**BRIEF**
Reproduce every one of the following items verbatim.

**DATASET RECORDS**
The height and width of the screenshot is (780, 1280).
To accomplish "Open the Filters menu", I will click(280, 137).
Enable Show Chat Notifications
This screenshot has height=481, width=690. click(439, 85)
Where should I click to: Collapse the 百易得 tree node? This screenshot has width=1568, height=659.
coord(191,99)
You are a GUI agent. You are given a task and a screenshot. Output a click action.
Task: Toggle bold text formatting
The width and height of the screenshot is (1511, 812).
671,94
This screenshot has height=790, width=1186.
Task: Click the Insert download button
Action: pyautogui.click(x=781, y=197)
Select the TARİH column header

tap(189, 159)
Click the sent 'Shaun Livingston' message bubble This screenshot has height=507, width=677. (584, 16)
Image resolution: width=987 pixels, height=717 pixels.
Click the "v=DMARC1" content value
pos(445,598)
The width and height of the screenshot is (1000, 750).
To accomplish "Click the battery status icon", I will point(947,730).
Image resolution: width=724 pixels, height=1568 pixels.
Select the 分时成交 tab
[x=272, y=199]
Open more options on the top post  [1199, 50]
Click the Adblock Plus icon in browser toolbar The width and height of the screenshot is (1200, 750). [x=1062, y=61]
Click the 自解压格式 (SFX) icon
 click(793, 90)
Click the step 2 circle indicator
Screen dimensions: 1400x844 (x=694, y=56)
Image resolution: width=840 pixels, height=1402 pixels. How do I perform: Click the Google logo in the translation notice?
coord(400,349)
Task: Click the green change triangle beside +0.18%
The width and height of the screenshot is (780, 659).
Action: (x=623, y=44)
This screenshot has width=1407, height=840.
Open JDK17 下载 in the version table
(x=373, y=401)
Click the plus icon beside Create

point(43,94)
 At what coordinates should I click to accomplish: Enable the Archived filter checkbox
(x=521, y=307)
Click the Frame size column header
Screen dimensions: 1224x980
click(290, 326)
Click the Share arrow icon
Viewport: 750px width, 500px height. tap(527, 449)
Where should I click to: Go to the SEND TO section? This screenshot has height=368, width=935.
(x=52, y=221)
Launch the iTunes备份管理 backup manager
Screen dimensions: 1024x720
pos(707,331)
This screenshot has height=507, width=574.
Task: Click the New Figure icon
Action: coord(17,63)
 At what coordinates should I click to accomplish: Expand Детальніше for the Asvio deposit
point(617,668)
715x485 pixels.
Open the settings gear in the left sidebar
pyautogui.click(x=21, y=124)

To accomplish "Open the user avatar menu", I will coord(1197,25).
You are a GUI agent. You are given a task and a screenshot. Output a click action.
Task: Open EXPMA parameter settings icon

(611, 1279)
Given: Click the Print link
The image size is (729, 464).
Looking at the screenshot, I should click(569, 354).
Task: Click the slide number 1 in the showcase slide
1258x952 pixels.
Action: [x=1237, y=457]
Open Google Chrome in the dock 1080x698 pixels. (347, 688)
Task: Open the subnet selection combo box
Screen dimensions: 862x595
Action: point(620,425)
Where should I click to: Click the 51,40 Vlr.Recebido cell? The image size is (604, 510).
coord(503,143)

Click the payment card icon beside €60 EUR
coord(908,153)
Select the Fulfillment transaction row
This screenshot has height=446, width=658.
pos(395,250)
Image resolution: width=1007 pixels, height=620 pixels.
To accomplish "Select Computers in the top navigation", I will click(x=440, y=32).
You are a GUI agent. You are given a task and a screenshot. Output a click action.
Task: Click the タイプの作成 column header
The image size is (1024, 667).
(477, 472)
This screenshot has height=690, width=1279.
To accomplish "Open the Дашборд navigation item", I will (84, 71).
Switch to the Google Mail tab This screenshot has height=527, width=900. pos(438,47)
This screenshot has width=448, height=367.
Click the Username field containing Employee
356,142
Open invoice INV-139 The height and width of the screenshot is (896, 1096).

**EXERCISE OUTPUT**
The height and width of the screenshot is (780, 1280).
To accomplish "Open the Filters menu", I will click(280, 137).
Enable Show Chat Notifications
This screenshot has height=481, width=690. click(439, 85)
Where should I click to: Collapse the 百易得 tree node? This screenshot has width=1568, height=659.
coord(191,99)
You are a GUI agent. You are given a task and a screenshot. Output a click action.
Task: Toggle bold text formatting
The width and height of the screenshot is (1511, 812).
671,94
This screenshot has height=790, width=1186.
Task: Click the Insert download button
Action: pyautogui.click(x=781, y=197)
Select the TARİH column header

tap(189, 159)
Click the sent 'Shaun Livingston' message bubble This screenshot has height=507, width=677. (584, 16)
Image resolution: width=987 pixels, height=717 pixels.
Click the "v=DMARC1" content value
pos(445,598)
The width and height of the screenshot is (1000, 750).
To accomplish "Click the battery status icon", I will point(947,730).
Image resolution: width=724 pixels, height=1568 pixels.
Select the 分时成交 tab
[x=272, y=199]
Open more options on the top post  [1199, 50]
Click the Adblock Plus icon in browser toolbar The width and height of the screenshot is (1200, 750). [x=1062, y=61]
Click the 自解压格式 (SFX) icon
 click(793, 90)
Click the step 2 circle indicator
Screen dimensions: 1400x844 (x=694, y=56)
Image resolution: width=840 pixels, height=1402 pixels. How do I perform: Click the Google logo in the translation notice?
coord(400,349)
Task: Click the green change triangle beside +0.18%
The width and height of the screenshot is (780, 659).
Action: (x=623, y=44)
This screenshot has width=1407, height=840.
Open JDK17 下载 in the version table
(x=373, y=401)
Click the plus icon beside Create

point(43,94)
 At what coordinates should I click to accomplish: Enable the Archived filter checkbox
(x=521, y=307)
Click the Frame size column header
Screen dimensions: 1224x980
click(290, 326)
Click the Share arrow icon
Viewport: 750px width, 500px height. tap(527, 449)
Where should I click to: Go to the SEND TO section? This screenshot has height=368, width=935.
(x=52, y=221)
Launch the iTunes备份管理 backup manager
Screen dimensions: 1024x720
pos(707,331)
This screenshot has height=507, width=574.
Task: Click the New Figure icon
Action: coord(17,63)
 At what coordinates should I click to accomplish: Expand Детальніше for the Asvio deposit
point(617,668)
715x485 pixels.
Open the settings gear in the left sidebar
pyautogui.click(x=21, y=124)

To accomplish "Open the user avatar menu", I will coord(1197,25).
You are a GUI agent. You are given a task and a screenshot. Output a click action.
Task: Open EXPMA parameter settings icon

(611, 1279)
Given: Click the Print link
The image size is (729, 464).
Looking at the screenshot, I should click(569, 354).
Task: Click the slide number 1 in the showcase slide
1258x952 pixels.
Action: [x=1237, y=457]
Open Google Chrome in the dock 1080x698 pixels. (347, 688)
Task: Open the subnet selection combo box
Screen dimensions: 862x595
Action: point(620,425)
Where should I click to: Click the 51,40 Vlr.Recebido cell? The image size is (604, 510).
coord(503,143)

Click the payment card icon beside €60 EUR
coord(908,153)
Select the Fulfillment transaction row
This screenshot has height=446, width=658.
pos(395,250)
Image resolution: width=1007 pixels, height=620 pixels.
To accomplish "Select Computers in the top navigation", I will click(x=440, y=32).
You are a GUI agent. You are given a task and a screenshot. Output a click action.
Task: Click the タイプの作成 column header
The image size is (1024, 667).
(477, 472)
This screenshot has height=690, width=1279.
To accomplish "Open the Дашборд navigation item", I will (84, 71).
Switch to the Google Mail tab This screenshot has height=527, width=900. pos(438,47)
This screenshot has width=448, height=367.
Click the Username field containing Employee
356,142
Open invoice INV-139 The height and width of the screenshot is (896, 1096).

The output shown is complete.